Stop And Frisk: Rapper Jasiri X's '#10FRISKCOMMANDMENTS' For Navigating Controversial NYPD Policy

Rapper Jasiri X's '10 Commandments' For Stop And Frisk

A new video by the rapper-activist Jasiri X takes on the New York City Police Department's controversial stop-and-frisk policy, by flipping the Notorious B.I.G.'s "Ten Crack Commandments."

The song, "#10FRISKCOMMANDMENTS," mimics the structure of the Biggie Smalls classic. In Biggie's version, the rapper lays out some basic rules of drug dealing, like not involving one's family in the trade and never acquiring narcotics to sell on consignment. Jasiri X's version echoes the song's structure, but lays out rules for people of color who are stopped and frisked by police: Don't talk back, always comply and videotape the encounter.

"I'm a huge Biggie Smalls fan and '10 Crack Commandments' is one of his best songs," said Elon James White, the comedian and radio show host who directed and edited the video. "It's also one of the most problematic songs because [of the subject matter]."

The idea for the video was first floated during a conversation between the two at Netroots Nation, the annual gathering of liberal bloggers, journalists and activists. In an odd coincidence, White says that Jasiri X was stopped and frisked by the police on the way to the convention.

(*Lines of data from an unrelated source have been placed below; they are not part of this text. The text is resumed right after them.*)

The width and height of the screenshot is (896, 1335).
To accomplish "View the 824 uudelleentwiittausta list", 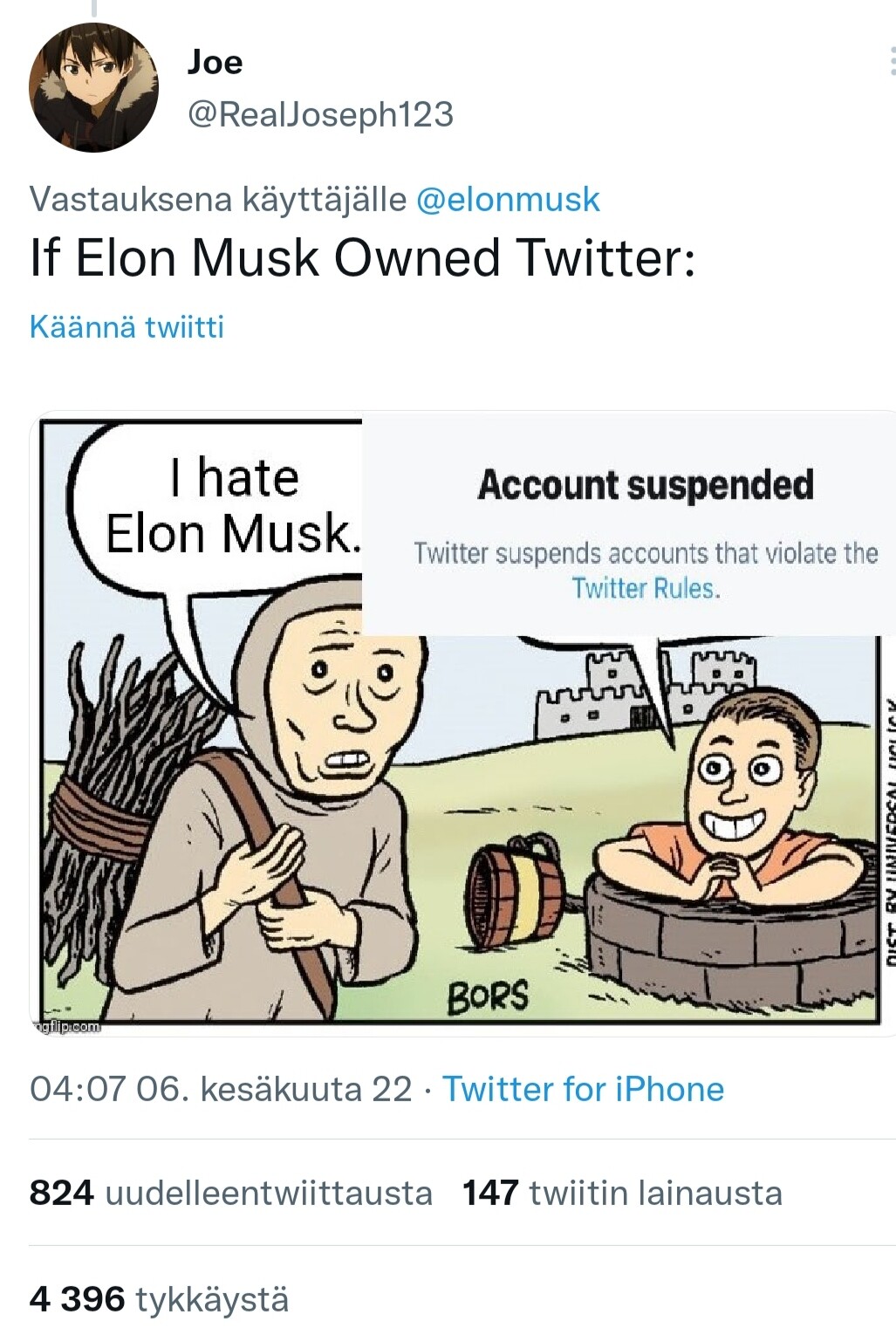I will click(230, 1193).
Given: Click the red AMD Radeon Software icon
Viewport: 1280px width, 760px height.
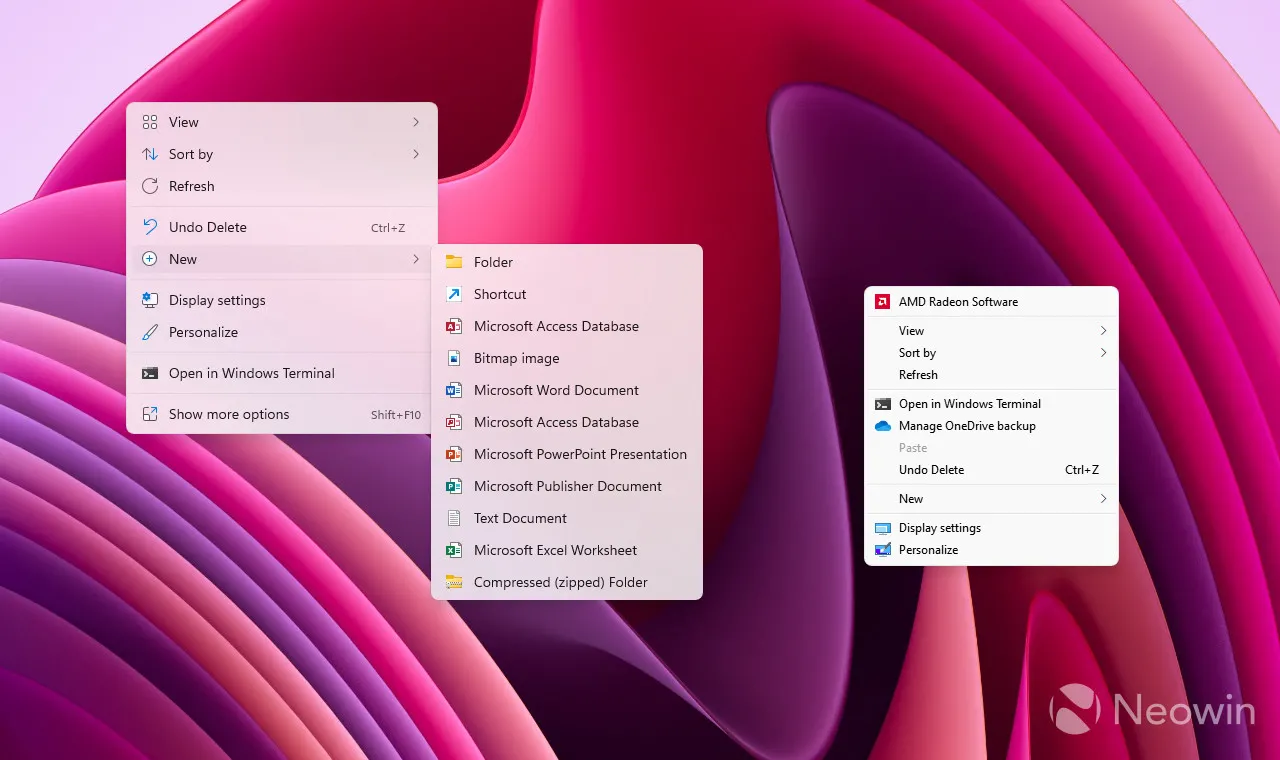Looking at the screenshot, I should point(882,302).
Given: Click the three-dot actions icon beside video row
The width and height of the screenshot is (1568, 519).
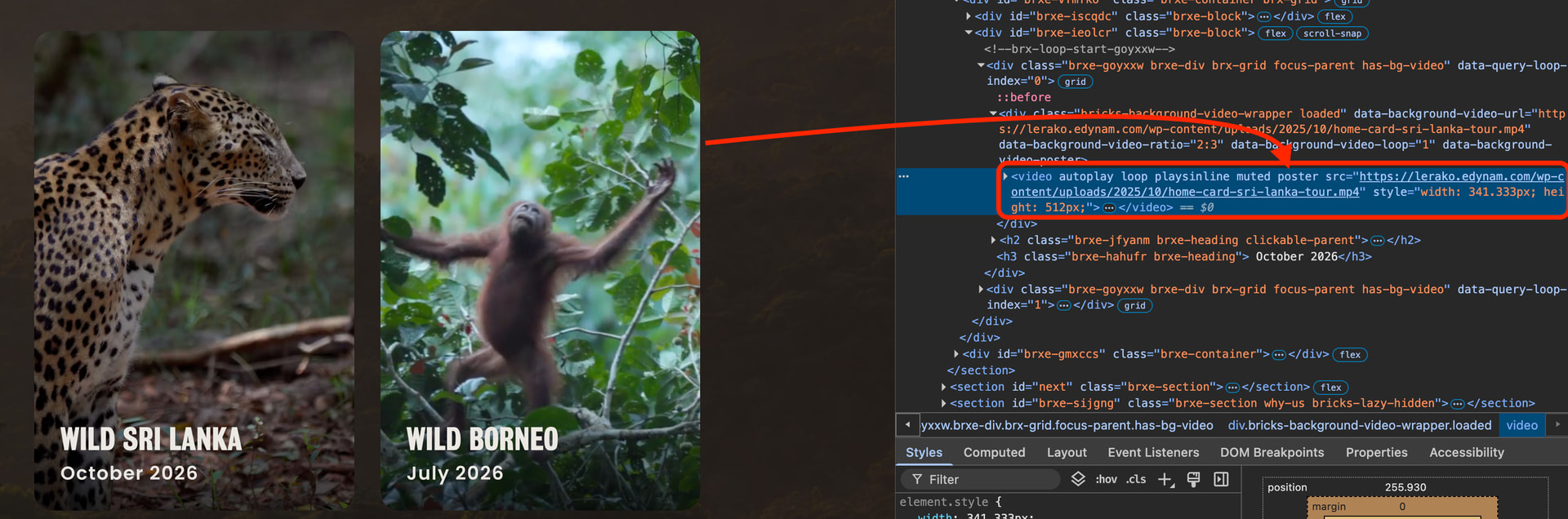Looking at the screenshot, I should [903, 176].
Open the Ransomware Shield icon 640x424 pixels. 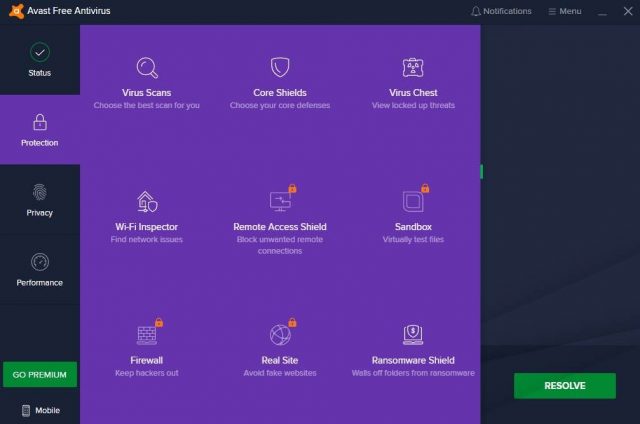point(412,334)
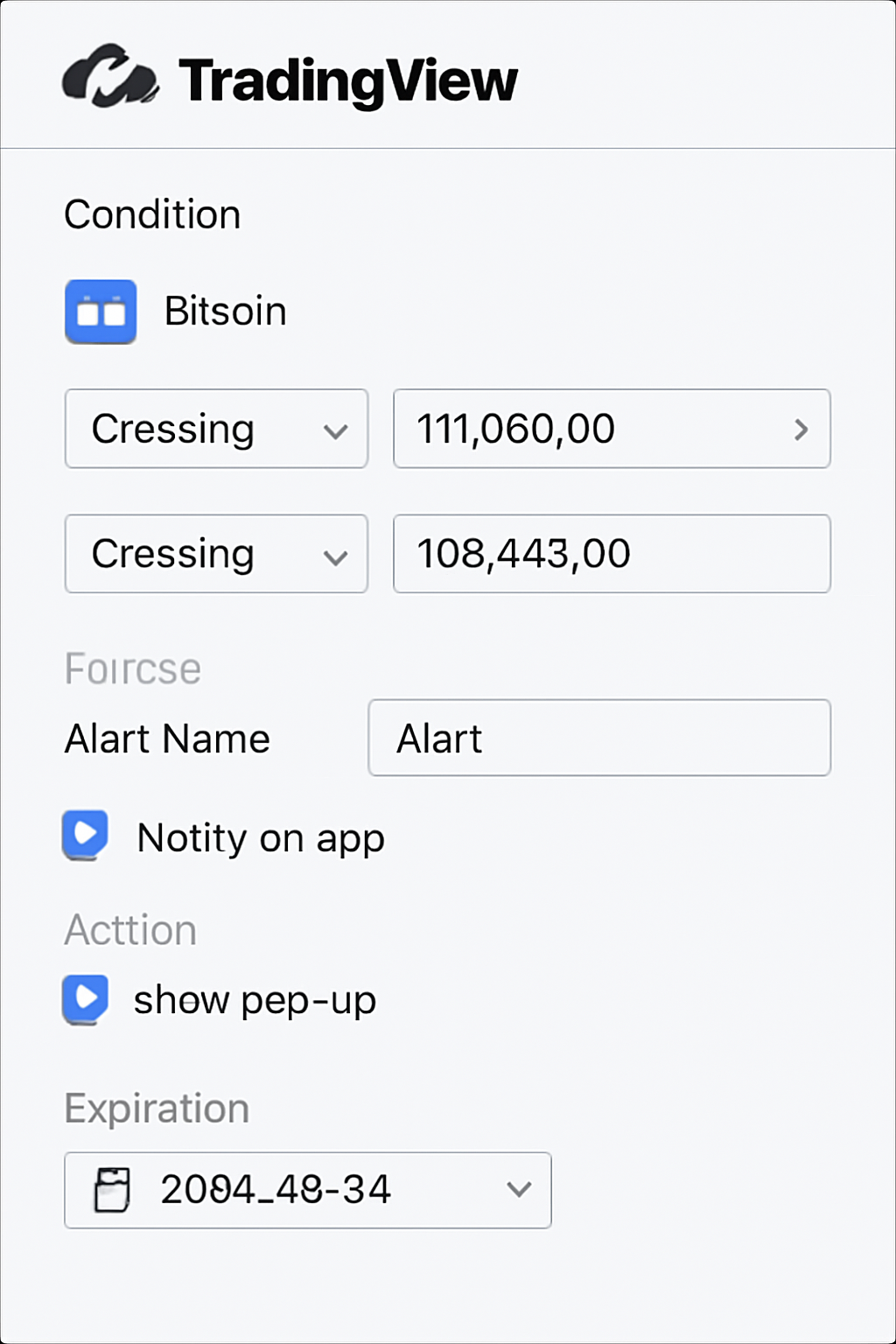
Task: Click the Foircse section label
Action: [x=133, y=669]

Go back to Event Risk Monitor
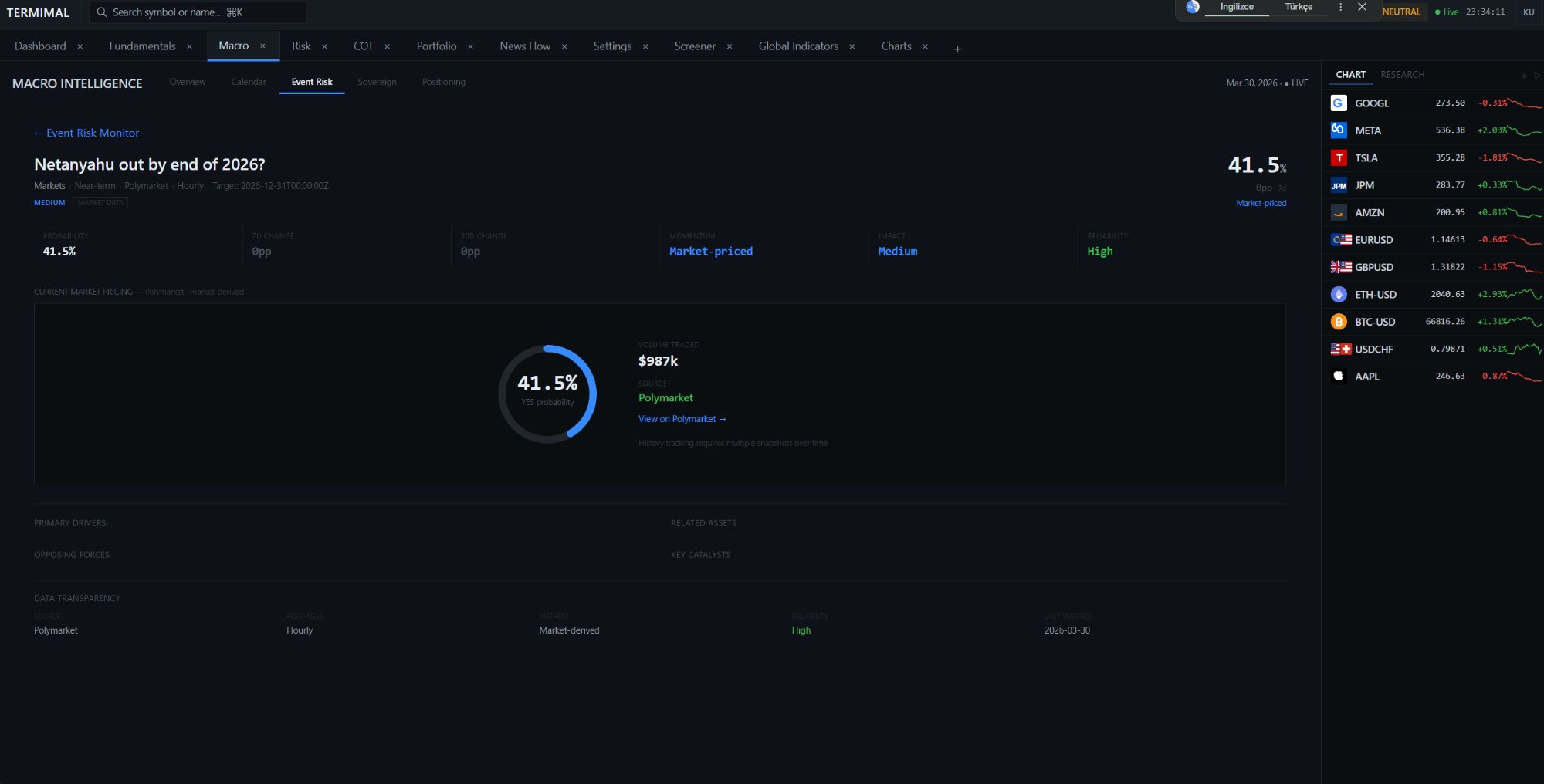pyautogui.click(x=86, y=133)
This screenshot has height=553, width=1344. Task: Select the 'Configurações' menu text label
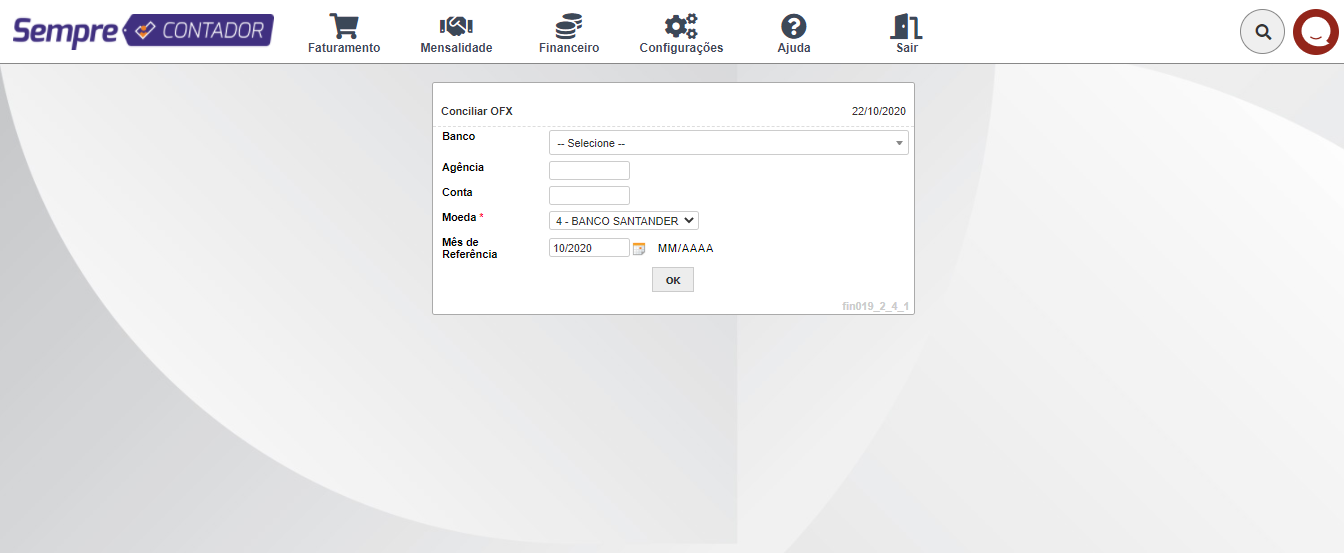681,48

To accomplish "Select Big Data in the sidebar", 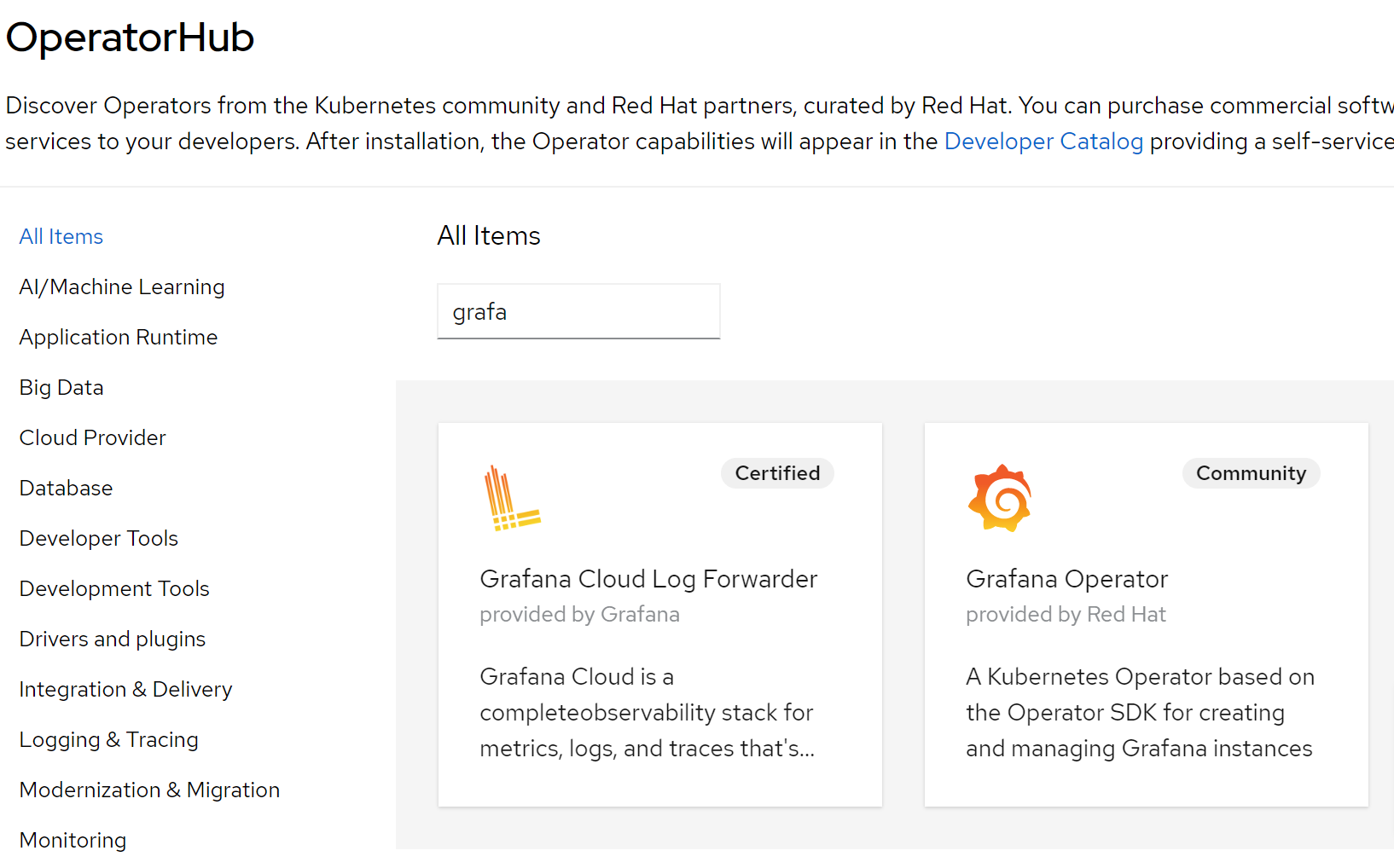I will pyautogui.click(x=61, y=388).
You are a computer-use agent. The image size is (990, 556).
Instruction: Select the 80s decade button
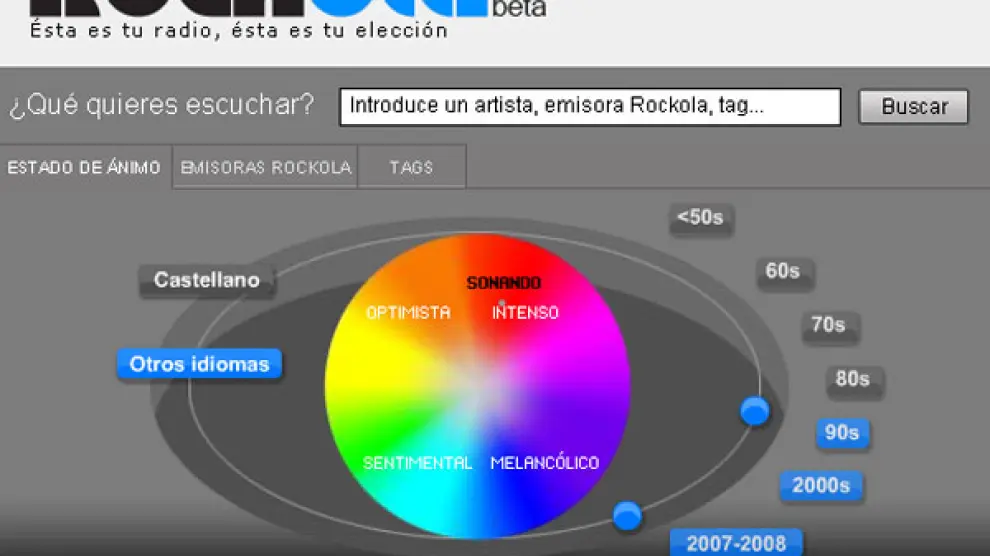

Under stop and frisk, police officers can stop, question and pat down people they deem suspicious. Mayor Michael Bloomberg and Police Commissioner Ray Kelly have credited the program with reducing shootings and homicides in the city because it makes the risk of being arrested too high for people carrying illegal weapons.

“If we stopped people based on census numbers, we would stop many fewer criminals, recover many fewer weapons and allow many more violent crimes to take place,” Bloomberg told a black church congregation in Brooklyn in June.

But the policy has come under harsh criticism from activists and citizens who say that it violates Fourth Amendment protections against unlawful search and seizure. Others say stop and frisk is tantamount to racial profiling, as 87 percent of the 684,000 stops were of blacks or Latinos, even though whites who were stopped by the police were more likely to be found carrying illegal weapons. Only about 12 percent of the stops resulted in arrests or summonses. The number of shooting victims in the city has remained virtually unchanged since the policy was enacted in 2002.

A new study of the policy by WNYC also found that most of the illegal weapons found by stop and frisk were discovered during stops outside of the areas where police have focused.

The video, White said, is a way to reach audiences who fall out of traditional activist circles. "In this realm, a lot of the time you see marches and stuff," White said. "But there are so many people it doesn't reach. And it lives up to the true spirit of hip hop in general, when you talked about what was going on and you still bop your head to it."